Suspended state Sen. Ron Calderon took to Twitter Thursday night, sharing, for the first time, a possible defense against the corruption and money-laundering charges he faces in federal court.
"Opinion by former prominent DOJ prosecutor," Calderon tweeted as he shared a legal journal article that spells out one lawyer's view of the weaknesses in the government's case against the senator. It was a rare tweet by the Montebello Democrat, who hasn't posted anything to Twitter since his Feb. 21 indictment and typically focused on ribbon cuttings and other community events before that.

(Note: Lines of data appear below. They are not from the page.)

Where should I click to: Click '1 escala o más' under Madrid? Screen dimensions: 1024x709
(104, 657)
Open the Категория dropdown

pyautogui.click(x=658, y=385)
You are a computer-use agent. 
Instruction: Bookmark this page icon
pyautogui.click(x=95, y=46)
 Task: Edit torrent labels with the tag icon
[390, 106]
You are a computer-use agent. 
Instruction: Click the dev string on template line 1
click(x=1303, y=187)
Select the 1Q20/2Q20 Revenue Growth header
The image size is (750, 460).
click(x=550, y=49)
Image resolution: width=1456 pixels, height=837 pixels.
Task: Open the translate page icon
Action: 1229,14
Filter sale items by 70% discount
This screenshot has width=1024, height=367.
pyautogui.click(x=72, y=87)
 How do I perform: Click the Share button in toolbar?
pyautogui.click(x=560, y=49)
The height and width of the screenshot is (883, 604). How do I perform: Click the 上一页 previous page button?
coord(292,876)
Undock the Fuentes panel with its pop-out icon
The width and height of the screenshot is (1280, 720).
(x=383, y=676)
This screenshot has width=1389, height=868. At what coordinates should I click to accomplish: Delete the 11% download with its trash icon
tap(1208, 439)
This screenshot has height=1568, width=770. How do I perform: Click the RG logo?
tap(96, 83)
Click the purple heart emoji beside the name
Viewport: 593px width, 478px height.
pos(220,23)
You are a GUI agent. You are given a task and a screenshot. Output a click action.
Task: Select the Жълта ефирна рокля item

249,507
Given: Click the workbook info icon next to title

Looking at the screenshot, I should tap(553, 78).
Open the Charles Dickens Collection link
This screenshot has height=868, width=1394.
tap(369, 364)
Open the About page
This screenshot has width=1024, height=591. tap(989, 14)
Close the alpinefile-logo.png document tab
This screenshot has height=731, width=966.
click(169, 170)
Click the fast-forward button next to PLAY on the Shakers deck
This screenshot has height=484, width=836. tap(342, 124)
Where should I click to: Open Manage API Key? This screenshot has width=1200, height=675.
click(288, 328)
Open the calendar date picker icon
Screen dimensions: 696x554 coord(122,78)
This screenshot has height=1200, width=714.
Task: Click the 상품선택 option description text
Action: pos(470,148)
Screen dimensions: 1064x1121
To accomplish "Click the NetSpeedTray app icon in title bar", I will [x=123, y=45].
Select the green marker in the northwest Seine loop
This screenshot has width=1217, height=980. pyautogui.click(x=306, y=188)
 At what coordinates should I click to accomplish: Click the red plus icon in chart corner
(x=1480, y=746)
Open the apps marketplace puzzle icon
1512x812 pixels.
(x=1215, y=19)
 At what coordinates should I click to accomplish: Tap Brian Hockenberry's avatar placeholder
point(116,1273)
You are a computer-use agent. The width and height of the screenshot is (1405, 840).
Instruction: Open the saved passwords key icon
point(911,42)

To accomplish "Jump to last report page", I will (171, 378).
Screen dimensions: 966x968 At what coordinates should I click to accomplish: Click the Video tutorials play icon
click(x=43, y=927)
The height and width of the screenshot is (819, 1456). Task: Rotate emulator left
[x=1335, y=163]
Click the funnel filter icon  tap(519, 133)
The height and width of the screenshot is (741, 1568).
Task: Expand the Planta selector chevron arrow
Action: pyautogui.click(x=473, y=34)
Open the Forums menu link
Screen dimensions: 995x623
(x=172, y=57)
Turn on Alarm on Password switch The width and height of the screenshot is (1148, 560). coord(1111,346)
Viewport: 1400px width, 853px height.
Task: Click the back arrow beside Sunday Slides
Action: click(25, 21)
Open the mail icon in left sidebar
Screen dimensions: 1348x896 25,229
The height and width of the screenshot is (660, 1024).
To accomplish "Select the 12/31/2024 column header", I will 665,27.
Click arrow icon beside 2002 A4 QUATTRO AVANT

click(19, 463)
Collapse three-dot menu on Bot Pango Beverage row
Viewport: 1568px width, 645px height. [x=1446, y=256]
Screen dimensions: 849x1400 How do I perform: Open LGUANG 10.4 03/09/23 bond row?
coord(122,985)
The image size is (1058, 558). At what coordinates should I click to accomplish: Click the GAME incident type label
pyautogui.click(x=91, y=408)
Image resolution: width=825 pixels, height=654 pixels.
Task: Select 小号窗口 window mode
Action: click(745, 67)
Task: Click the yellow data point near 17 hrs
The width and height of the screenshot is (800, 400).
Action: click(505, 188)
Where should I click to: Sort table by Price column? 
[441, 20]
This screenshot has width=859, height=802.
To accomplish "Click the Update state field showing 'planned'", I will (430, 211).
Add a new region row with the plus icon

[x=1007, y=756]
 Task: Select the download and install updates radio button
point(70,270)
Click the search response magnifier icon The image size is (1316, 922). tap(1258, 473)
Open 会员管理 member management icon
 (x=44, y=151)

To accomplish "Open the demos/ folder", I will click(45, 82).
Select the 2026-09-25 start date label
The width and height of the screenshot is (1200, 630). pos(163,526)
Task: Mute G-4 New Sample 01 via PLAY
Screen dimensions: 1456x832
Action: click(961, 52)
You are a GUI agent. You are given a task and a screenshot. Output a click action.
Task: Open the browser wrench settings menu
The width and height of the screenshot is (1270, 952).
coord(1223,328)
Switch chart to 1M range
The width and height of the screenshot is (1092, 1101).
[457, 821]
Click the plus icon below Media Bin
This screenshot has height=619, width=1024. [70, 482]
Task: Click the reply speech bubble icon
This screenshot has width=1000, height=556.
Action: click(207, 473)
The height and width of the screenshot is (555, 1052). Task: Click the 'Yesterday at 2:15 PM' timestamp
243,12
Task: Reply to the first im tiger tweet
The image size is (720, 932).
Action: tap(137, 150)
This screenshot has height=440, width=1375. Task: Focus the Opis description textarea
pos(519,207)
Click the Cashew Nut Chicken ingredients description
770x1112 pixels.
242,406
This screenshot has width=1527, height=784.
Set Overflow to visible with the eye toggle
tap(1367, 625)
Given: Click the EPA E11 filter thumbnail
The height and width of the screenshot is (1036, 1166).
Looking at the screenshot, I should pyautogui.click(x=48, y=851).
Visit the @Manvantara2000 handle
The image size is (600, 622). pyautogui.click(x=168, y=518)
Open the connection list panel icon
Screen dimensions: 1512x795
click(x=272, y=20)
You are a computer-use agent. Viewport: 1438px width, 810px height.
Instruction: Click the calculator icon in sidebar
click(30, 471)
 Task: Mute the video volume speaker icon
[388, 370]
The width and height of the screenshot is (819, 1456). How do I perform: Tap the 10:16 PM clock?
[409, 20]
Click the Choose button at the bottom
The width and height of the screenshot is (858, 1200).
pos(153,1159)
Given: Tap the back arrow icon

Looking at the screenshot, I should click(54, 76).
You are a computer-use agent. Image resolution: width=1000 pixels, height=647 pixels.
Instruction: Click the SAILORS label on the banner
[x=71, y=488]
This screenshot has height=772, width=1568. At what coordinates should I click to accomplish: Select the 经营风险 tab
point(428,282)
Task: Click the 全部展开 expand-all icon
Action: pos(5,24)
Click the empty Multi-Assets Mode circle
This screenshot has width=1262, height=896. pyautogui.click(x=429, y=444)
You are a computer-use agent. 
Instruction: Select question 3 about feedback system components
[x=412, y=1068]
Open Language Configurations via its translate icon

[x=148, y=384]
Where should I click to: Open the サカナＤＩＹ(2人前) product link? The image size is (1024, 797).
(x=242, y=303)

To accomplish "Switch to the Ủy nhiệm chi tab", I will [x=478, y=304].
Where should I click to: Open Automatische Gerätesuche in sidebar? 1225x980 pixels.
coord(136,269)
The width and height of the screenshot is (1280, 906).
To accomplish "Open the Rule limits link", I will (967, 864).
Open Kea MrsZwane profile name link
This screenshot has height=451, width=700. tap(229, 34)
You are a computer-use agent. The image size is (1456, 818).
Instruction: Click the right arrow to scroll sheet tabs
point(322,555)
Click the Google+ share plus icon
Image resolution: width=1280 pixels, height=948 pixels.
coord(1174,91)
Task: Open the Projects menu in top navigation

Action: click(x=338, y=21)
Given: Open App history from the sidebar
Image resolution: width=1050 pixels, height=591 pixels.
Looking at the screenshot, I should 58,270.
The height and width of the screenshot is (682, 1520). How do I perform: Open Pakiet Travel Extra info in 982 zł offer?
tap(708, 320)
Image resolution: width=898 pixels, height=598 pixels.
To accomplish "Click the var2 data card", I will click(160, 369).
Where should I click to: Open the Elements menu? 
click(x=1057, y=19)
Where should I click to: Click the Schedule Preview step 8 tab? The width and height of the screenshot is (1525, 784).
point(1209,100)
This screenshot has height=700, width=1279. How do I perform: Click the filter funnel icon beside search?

Calderon repeatedly told an undercover agent posing as a film studio owner offering him bribes that he could not perform a "quid pro quo," says the Daily Journal article by Edward J. Loya Jr., an associate with the Venable law firm in Los Angeles.
"Moreover, Ron Calderon's statements suggest that he was genuinely motivated by the prospect of helping minority filmmakers and small business owners, like (the agent), who could benefit from the proposed film tax credit legislation."
Loya also wrote that Michael Drobot, a former hospital executive who is a cooperating witness for the government, may not be credible to jurors. Drobot owned a surgery center that specialized in back surgeries for people being treated through the workers' compensation system. Authorities accuse him of being part of the biggest insurance fraud scheme in California history for taking advantage of a loophole in state law that allowed hospitals to double-bill insurance carriers for surgeries involving spinal hardware. Drobot agreed to plead guilty to bribing Calderon to help him perpetuate the scheme. He faces a maximum of 10 years in prison, while Calderon faces almost 400.
"Drobot may come off to some jurors as a person who is trying to save his own hide by falsely implicating Calderon," Loya wrote.
He also wrote that the early leaking of the FBI's affidavit to Al Jazeera America is "another troubling aspect of the case" that could undermine the credibility of federal agents.
"Certain aspects of the government's undercover investigation... may seem troubling to jurors," Loya wrote.
Loya, who spent five years prosecuting corruption cases for the US Attorney's Office, said in a phone interview that he is not working for Calderon or his lawyer, Mark Geragos.
"When I learned about the indictment in February, I thought it was a very interesting case.
I noticed that a lot of the coverage was very one-sided," Loya said.
He said he was surprised to see Thursday that Calderon had shared his article on Twitter.
"I think he has some very good defenses. He has a very good lawyer," he said. "He should trust his lawyer's ability to defend him."